SIMBAD references

We present a new method to constrain the dark matter halo density profiles of disc galaxies. Our algorithm employs a Markov Chain Monte Carlo approach to explore the parameter space of a general family of dark matter profiles. We improve upon previous analyses by considering a wider range of halo profiles and by explicitly identifying cases in which the data are insufficient to break the degeneracies between the model parameters. We demonstrate the robustness of our algorithm using artificial data sets and show that reliable estimates of the halo density profile can be obtained from data of comparable quality to those currently available for low surface brightness (LSB) galaxies. We present our results in terms of physical quantities which are constrained by the data, and find that the logarithmic slope of the halo density profile at the radius of the innermost data point of a measured rotation curve can be strongly constrained in LSB ([vstar/vobs]max ≃ 0.16) galaxies. High surface brightness galaxies ([vstar/vobs]max ≃ 0.79) require additional information on the mass-to-light ratio of the stellar population - our approach naturally identifies those galaxies for which this is necessary.

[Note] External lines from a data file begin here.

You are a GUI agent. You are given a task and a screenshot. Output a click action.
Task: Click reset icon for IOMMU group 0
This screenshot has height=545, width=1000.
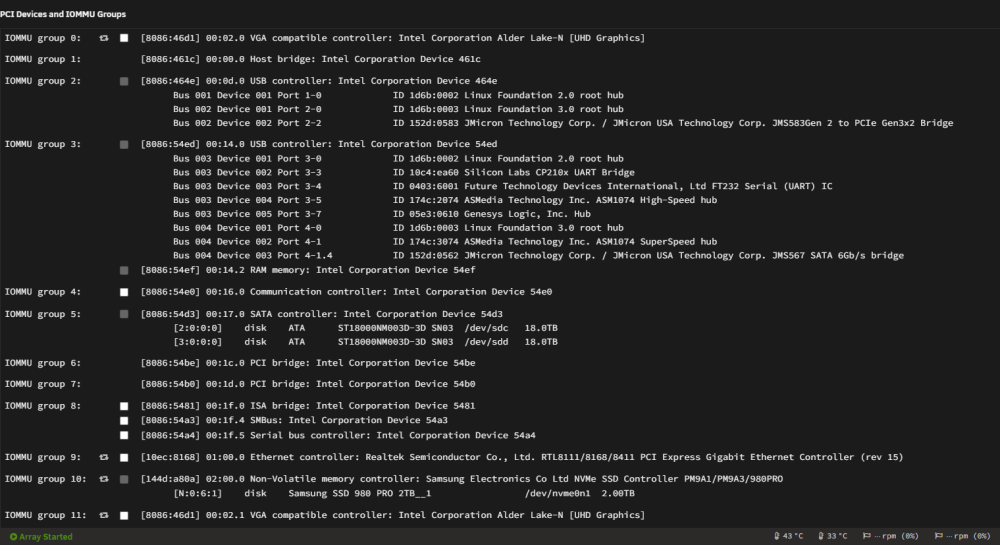pos(104,38)
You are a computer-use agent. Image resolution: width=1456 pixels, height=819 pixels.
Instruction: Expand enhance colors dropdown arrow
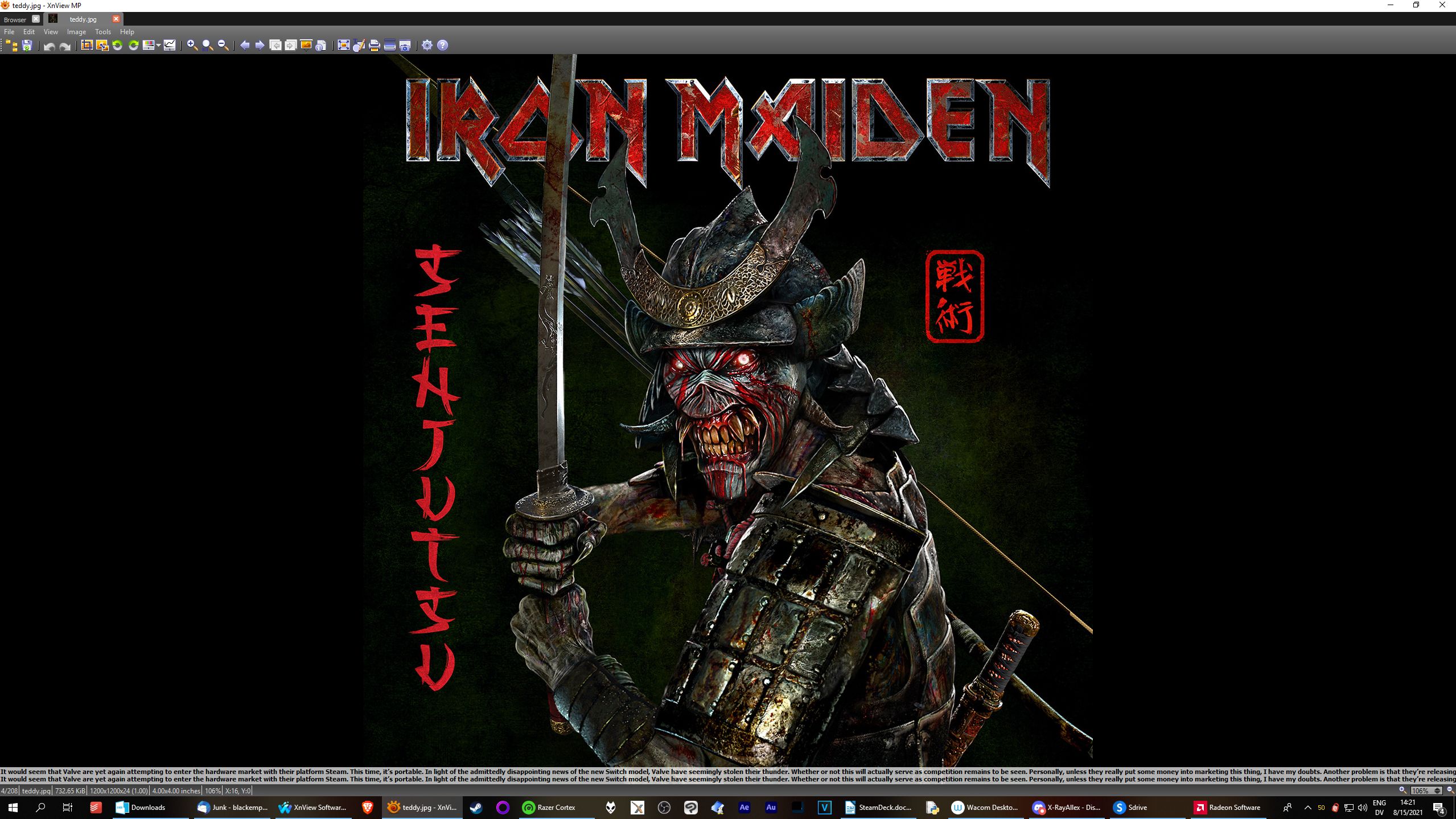158,46
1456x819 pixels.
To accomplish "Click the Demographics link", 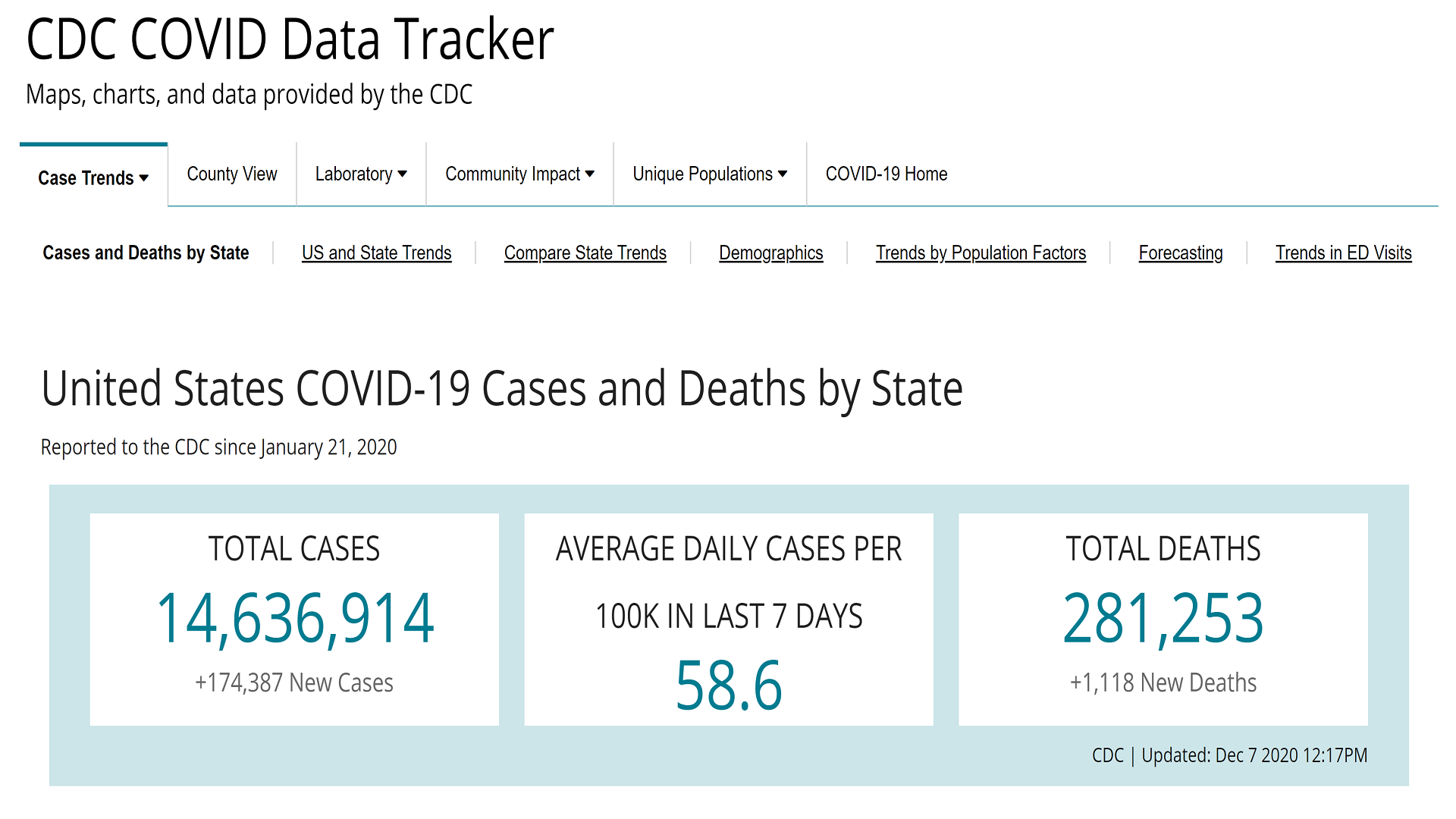I will (x=770, y=253).
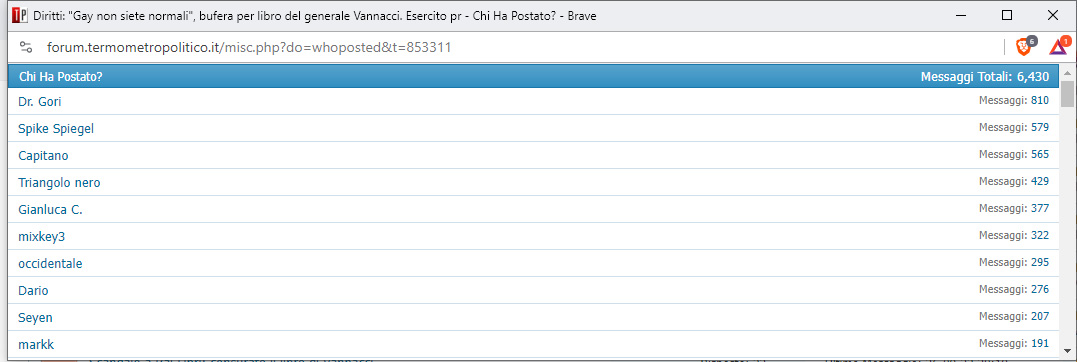Click the Termometro Politico favicon in title bar
The width and height of the screenshot is (1077, 362).
tap(19, 15)
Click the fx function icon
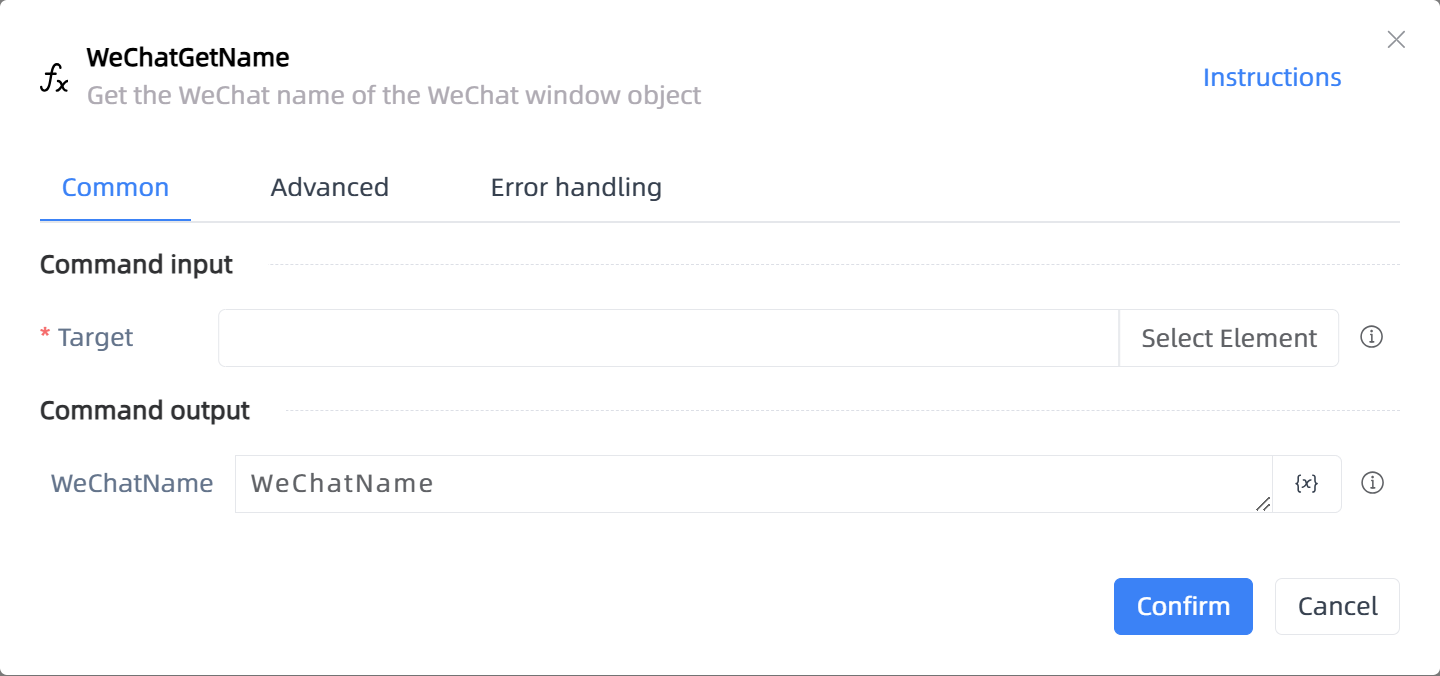 (54, 78)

We apply our method to observed data for the dwarf irregular galaxy DDO 154 and recover a logarithmic halo slope of -0.39±0.11 at a radius of 0.14kpc. Our analysis validates earlier estimates which were based on the fitting of a limited set of individual halo models, but constitutes a more robust constraint than was possible using other techniques since it marginalizes over a wide range of halo profiles. Our method can thus reproduce existing results, has been verified on test data, and is shown to be capable of providing more information than is available from fitting individual halo profiles. The likely impact of future improvements in data quality on rotation curve decomposition using this technique is also discussed. We find that velocity errors are a limiting factor on the constraint that can be found, while spatial resolution is not.